1930 article where Dr. Claude discussed his Cuban OTEC experiment

The concept of OTEC was developed by Jacques D’Arsonval in France in the 1880's, after an idea presented by Jules Verne in his novel Twenty Thousand Leagues Under the Sea (published in 1869). His disciple, engineer and entrepreneur  Dr. Georges Claude, who improved the air liquefaction process, and  invented neon lighting,  tested the concept in a cold lake in Ougreé, Belgium, using the heated discharge from a factory which provided a temperature differential similar to that required by OTEC. Based on his success at Ougreé, Dr. Claude then built the first OTEC plant in Matanzas, Cuba in 1930. The plant was destroyed by a hurricane during initial testing, but did operate for a few days. Some persons claim that Dr. Claude attained net power generation, but this cannot be verified with available information.

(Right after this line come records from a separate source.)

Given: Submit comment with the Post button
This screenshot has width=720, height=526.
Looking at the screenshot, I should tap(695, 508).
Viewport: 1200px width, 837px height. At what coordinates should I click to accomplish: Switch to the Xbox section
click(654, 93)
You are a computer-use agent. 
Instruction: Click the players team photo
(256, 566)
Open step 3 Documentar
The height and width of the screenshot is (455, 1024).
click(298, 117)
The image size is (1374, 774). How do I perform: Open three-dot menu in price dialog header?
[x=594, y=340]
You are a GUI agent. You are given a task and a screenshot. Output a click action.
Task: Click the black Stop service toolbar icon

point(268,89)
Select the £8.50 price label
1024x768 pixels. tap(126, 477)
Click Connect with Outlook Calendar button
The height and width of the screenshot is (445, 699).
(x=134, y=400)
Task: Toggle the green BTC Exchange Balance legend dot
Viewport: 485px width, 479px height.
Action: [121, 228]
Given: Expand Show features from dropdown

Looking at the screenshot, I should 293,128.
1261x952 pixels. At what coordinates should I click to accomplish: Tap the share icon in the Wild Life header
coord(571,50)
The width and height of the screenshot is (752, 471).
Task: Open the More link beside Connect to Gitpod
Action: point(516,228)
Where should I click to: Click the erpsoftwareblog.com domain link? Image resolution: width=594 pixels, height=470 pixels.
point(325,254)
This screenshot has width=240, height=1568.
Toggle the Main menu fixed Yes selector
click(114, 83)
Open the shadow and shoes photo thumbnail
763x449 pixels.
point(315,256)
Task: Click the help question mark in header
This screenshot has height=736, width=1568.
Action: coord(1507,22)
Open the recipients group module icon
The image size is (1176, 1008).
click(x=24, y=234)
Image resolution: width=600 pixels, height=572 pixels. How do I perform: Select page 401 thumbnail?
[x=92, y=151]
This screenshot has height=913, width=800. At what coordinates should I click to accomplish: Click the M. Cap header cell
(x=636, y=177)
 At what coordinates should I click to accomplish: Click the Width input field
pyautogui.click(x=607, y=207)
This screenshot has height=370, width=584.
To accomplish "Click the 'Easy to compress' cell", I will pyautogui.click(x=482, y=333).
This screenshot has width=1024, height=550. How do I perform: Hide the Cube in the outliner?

Part of the structures built  by Dr. Claude in Matanzas, Cuba  (from Cuban Bohemia)

Cold water pipe  used by Dr. Claude's team in Matanzas, Cuba

Installation of the cold water pipe by Dr. Claude's team in Matanzas, Cuba- a basic installation method  for underwater pipelines still used today

Subsequently, and inspired by what he considered a success during his short-lived Cuban experiment, Dr. Claude attempted to use OTEC to manufacture ice in Brazil, but the facility was also damaged in a storm. In the mid 1950's French engineers again attempted to build an OTEC plant in Abidjan, Ivory Coast, but the plant proved too costly and was never built.


Ship "Tunisie", on which Dr. Claude  installed his OTEC plant for Brazil (from French Wikipedia)


In 1950’s Norwegian-American engineer Bryn Beorse, who had studied the French work,  and Professor Everett D. Howe founded the Sea Water Conversion Laboratory at University of California and obtained some government funds for research. An open-cycle plant was proposed for water desalination in California (the temperature differential needed to produce desalinated water is less than what is required to produce power) but government was not receptive. 

During the energy crisis of the mid 1970's, interest in OTEC was renewed in the United States and elsewhere. The U.S. government launched various R&D programs that included performance tests, preliminary designs and demonstration plants.  Major efforts include  preliminary designs for OTEC production plants  by the Applied Physics Laboratory of  Johns Hopkins University, General Electric,  and TRW Corporation;  heat exchangers performance tests by the Argonne National Laboratory, and demonstration plants in Hawaii (Mini-OTEC and OTEC-1). 

Other major R&D efforts during this period include the Toshiba/Tokyo Electric Power 100-kW closed cycle land-based plant at the Republic of Nauru, and the studies completed at the Natural Energy Laboratory of Hawaii (NELHA), which led to the construction and operation of a 210-kW open-cycle pilot plant for the co-production of electric power and potable water. 

Proposals for 40 MW net demonstration systems were requested by the Department of Energy. The Puerto Rico Electric Power Authority (PREPA) was among the proposers and conducted several detailed studies on the feasibility of OTEC.

Paper presenting one of the proposals submitted by PREPA to the US Department of Energy

Later, when oil prices were reduced, the Federal government lost interest in the program, although the state of Hawaii has continued to investigate applications of deep ocean water. A Japanese consortium later built a land-based OTEC facility in the island of Nauru in the Pacific. However, both were research units too small to be scaled to commercial sized systems. India reportedly tested a 1 MW pilot plant.

Conmemorative postal stamp showing the Japanese plant at Republic of Nauru, 1982.  Plant provided valuable research and experience in cost-effective manner.